## Start Provided information
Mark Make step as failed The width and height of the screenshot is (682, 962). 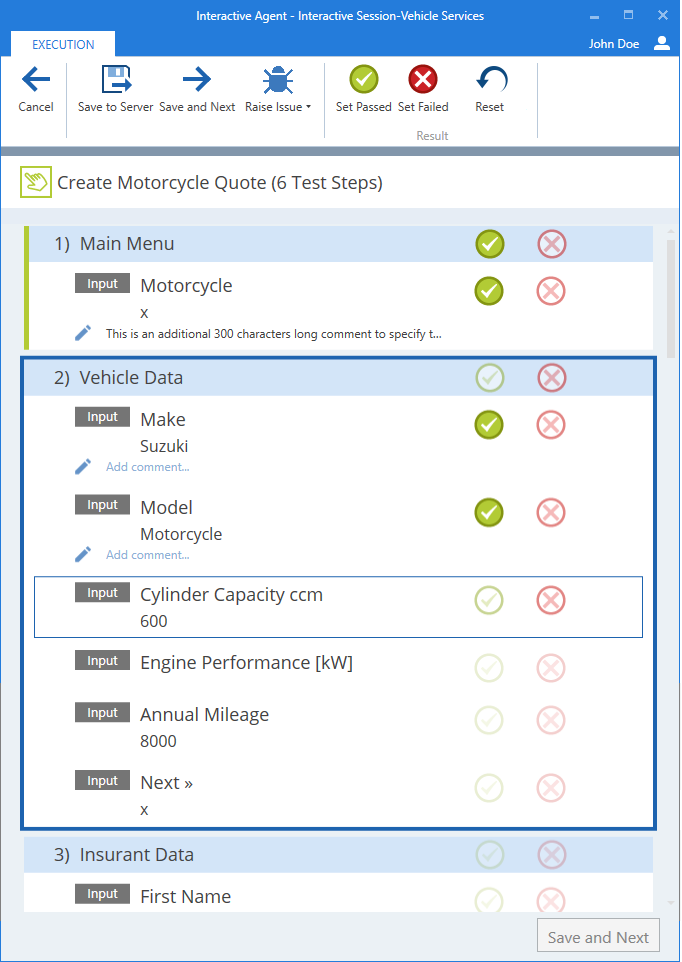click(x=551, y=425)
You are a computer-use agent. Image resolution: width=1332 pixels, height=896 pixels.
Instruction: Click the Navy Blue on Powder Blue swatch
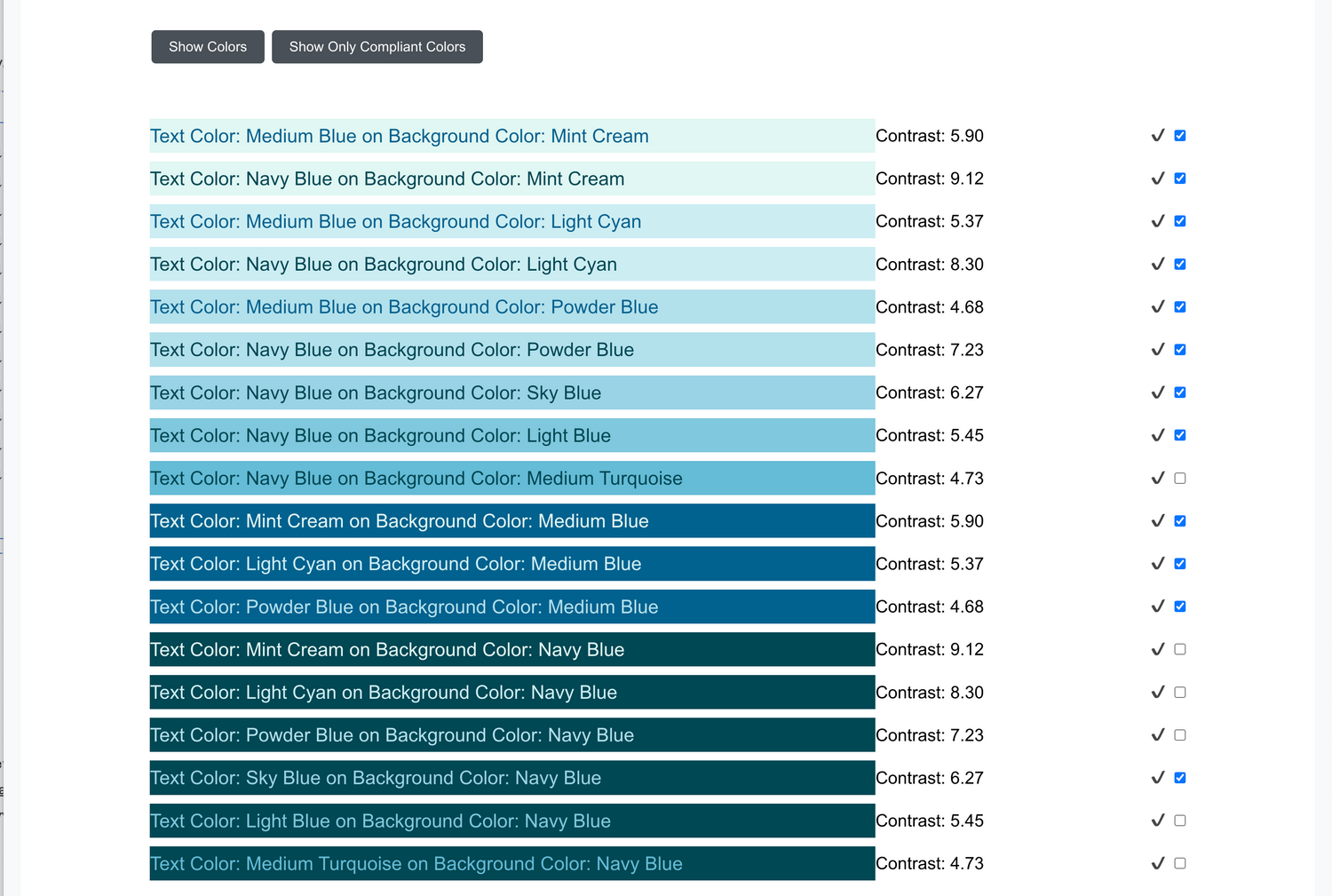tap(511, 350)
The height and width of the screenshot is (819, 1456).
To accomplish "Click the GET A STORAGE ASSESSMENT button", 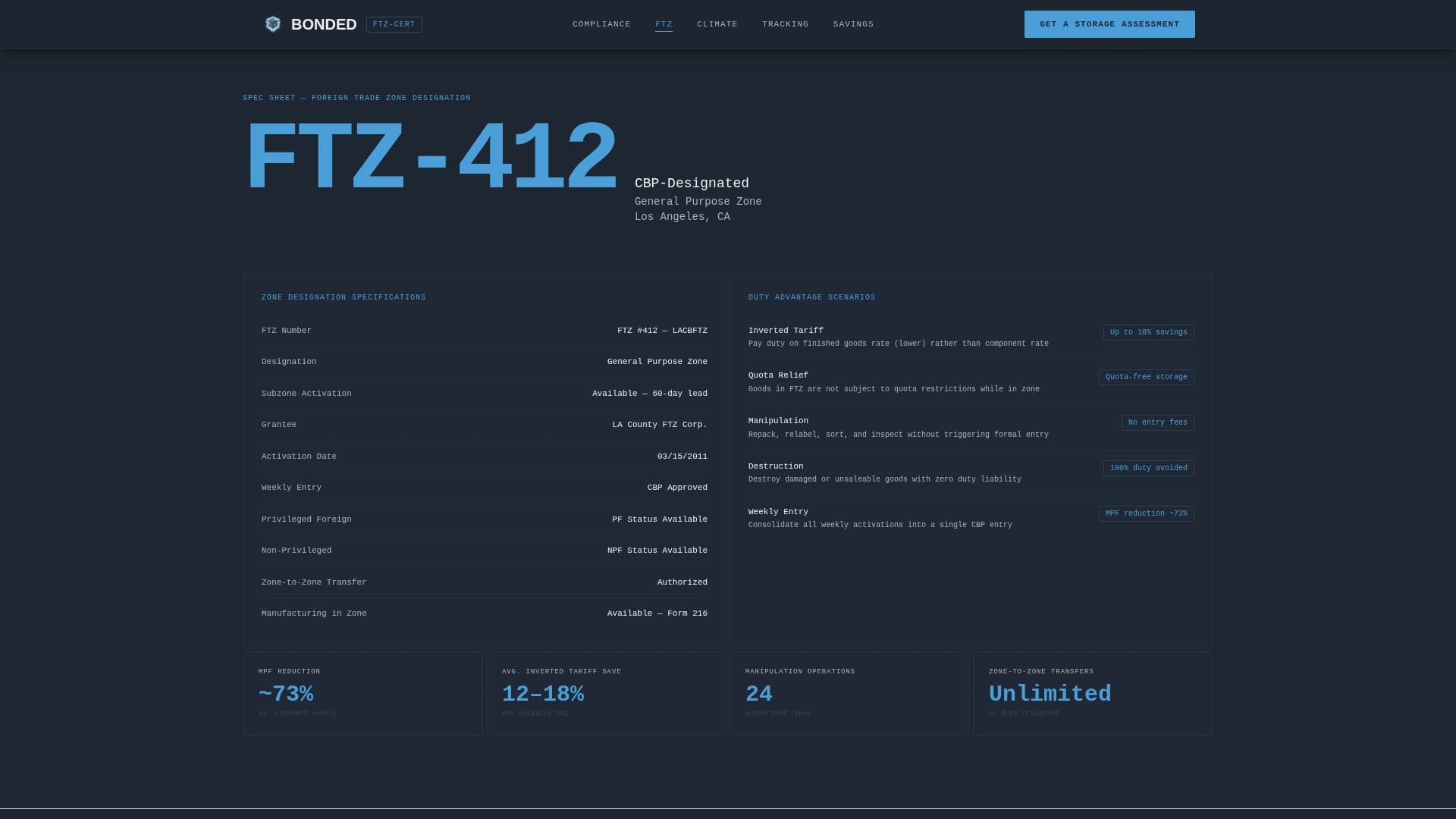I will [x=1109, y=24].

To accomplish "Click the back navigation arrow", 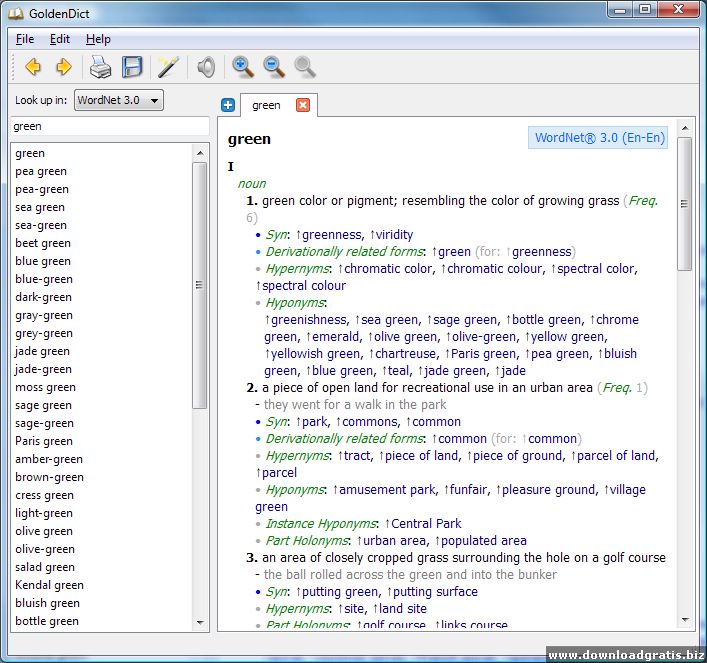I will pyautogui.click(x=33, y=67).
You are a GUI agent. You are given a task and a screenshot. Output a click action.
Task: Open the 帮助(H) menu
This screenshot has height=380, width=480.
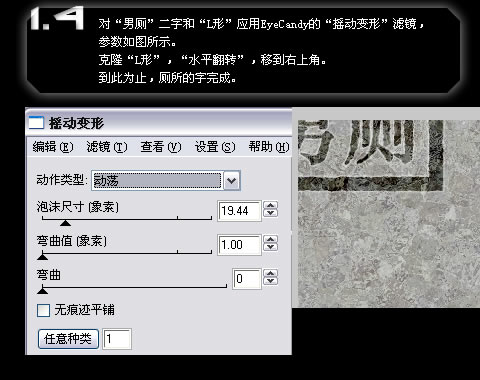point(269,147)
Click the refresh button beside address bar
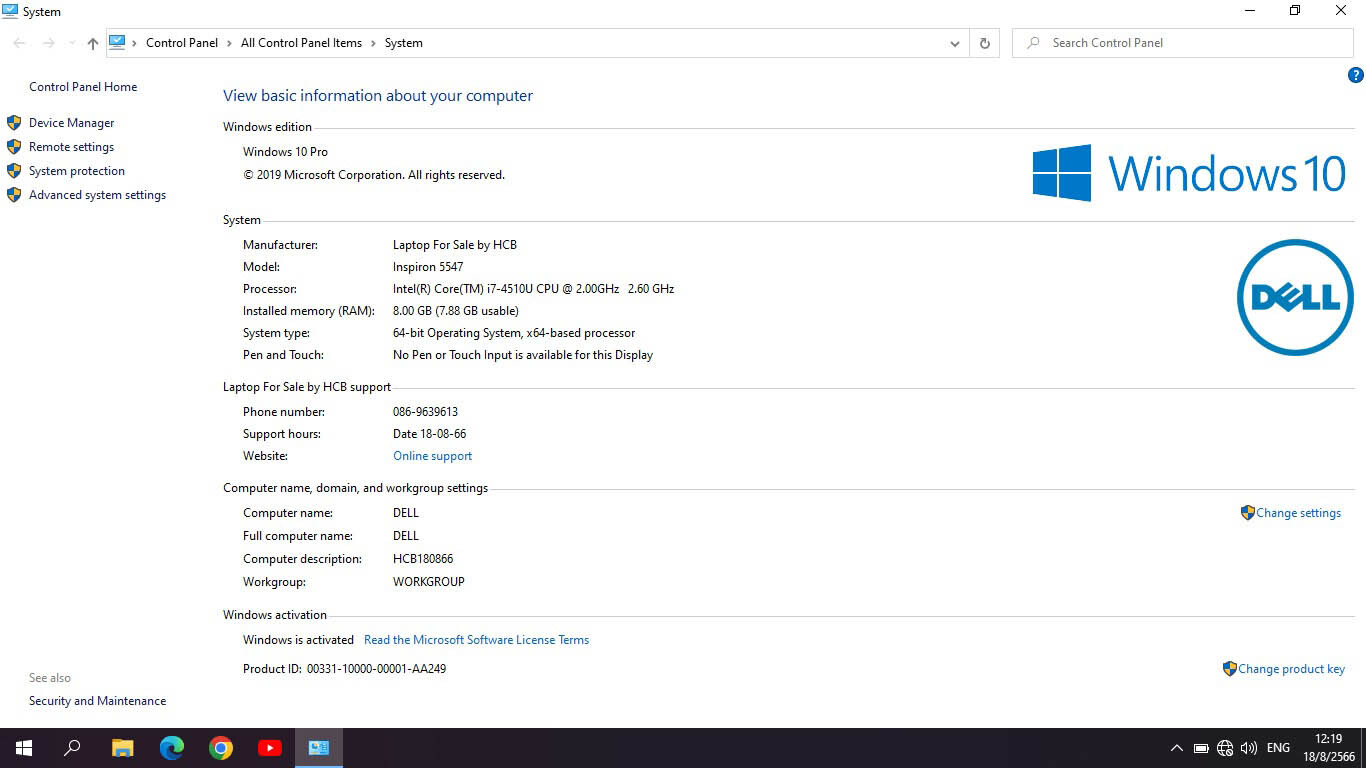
## End Provided information
What you will do:
Starting with the line that contains "You are a GUI" and going on through the end of the records, write the lines again with "refresh" swapped for "reload" and nothing else altered. Leave the pictures out.

Correct result:
You are a GUI agent. You are given a task and a screenshot. Output a click action.
Task: Open the 帮助(H) menu
This screenshot has height=380, width=480.
point(269,147)
Click the reload button beside address bar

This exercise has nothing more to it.